▶ **ENUNCIADO**
Como fica o trecho do texto sobre o cinema latino-americano que vai de "Em comum, uma" até "vez, num zumbi.", inclusive, depois de atualizado com "povoado" no lugar de "vilarejo"?

▶ **TEXTO DO DOCUMENTO**
·····
Num momento em que Hollywood dirige seu foco para filmes sobre a influência das novas tecnologias e das redes sociais no mundo globalizado do século 21, o cinema latino-americano volta-se para temas mais prosaicos em que a aspereza cenográfica confunde-se com o recorrente infortúnio de seus personagens. É o que revela – como uma espécie de tendência natural e visceral – grande parte das obras selecionadas para a Mostra Competitiva do Festival do Rio 2013.

Em comum, uma quase obsessão em retratar a miséria humana espalhada e espelhada nos mais distintos microuniversos do continente. Num vilarejo remoto do México, numa metrópole brasileira, no passado e no presente, dor e solidão são personagens indefectíveis. Por vezes, as vicissitudes explodem na tela de forma escatológica; noutras, despropositada, pela pura e simples intenção de chocar o espectador. A letargia patológica do protagonista de Halley, do estreante mexicano Sebastián Hofmann, fica no meio deste caminho ao recriar, misturando Kafka e Cronemberg, a história de um homem comum que se transforma brutal e fisicamente – desta vez, num zumbi.
·····
▶ **MATERIAL FORNECIDO**
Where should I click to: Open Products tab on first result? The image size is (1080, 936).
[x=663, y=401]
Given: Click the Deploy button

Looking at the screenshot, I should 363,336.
·····
▶ **RESOLUÇÃO**
Em comum, uma quase obsessão em retratar a miséria humana espalhada e espelhada nos mais distintos microuniversos do continente. Num povoado remoto do México, numa metrópole brasileira, no passado e no presente, dor e solidão são personagens indefectíveis. Por vezes, as vicissitudes explodem na tela de forma escatológica; noutras, despropositada, pela pura e simples intenção de chocar o espectador. A letargia patológica do protagonista de Halley, do estreante mexicano Sebastián Hofmann, fica no meio deste caminho ao recriar, misturando Kafka e Cronemberg, a história de um homem comum que se transforma brutal e fisicamente – desta vez, num zumbi.